▽

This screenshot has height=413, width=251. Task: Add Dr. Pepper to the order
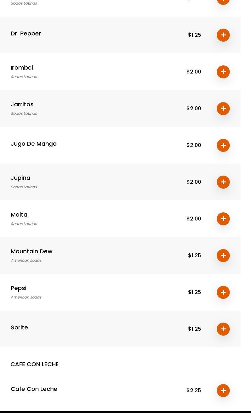pos(223,35)
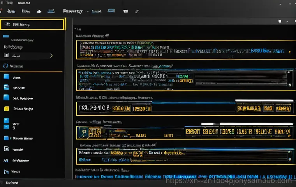The width and height of the screenshot is (296, 187).
Task: Click the blue circular icon in sidebar
Action: 5,66
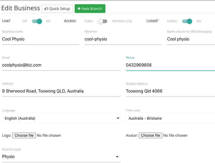The image size is (215, 163).
Task: Choose a file for the Avatar
Action: tap(150, 135)
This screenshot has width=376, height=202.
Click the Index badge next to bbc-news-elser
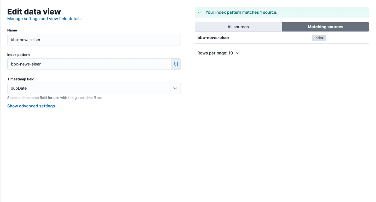(x=319, y=38)
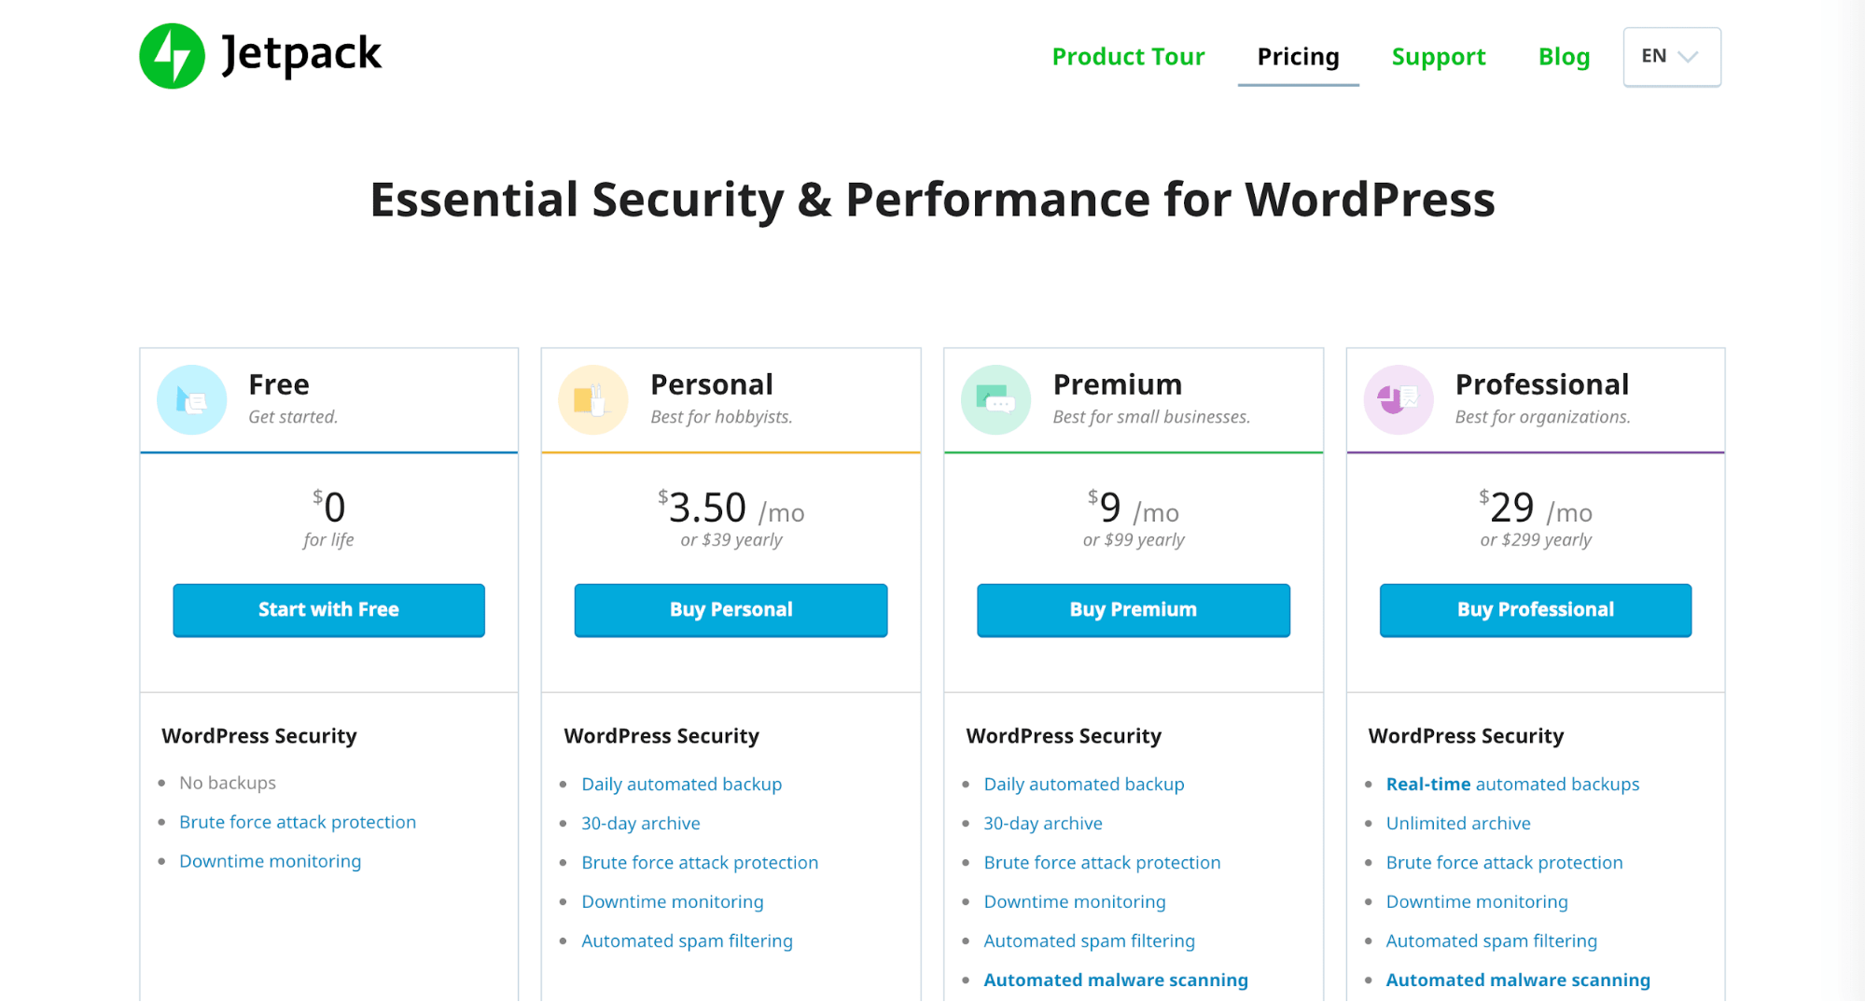Click the Premium plan chat bubble icon
The height and width of the screenshot is (1002, 1865).
[995, 399]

△

## Exercise brief
Everything in the records above must be repeated exactly, except the pictures.

## Reply to the task
This screenshot has height=413, width=251. Task: Add Dr. Pepper to the order
pos(223,35)
The width and height of the screenshot is (296, 187).
Task: Click the blue circular icon in sidebar
Action: 5,66
The image size is (215, 163).
Task: Choose a file for the Avatar
Action: tap(150, 135)
This screenshot has width=376, height=202.
Click the Index badge next to bbc-news-elser
(x=319, y=38)
Click the Premium plan chat bubble icon
The height and width of the screenshot is (1002, 1865).
[995, 399]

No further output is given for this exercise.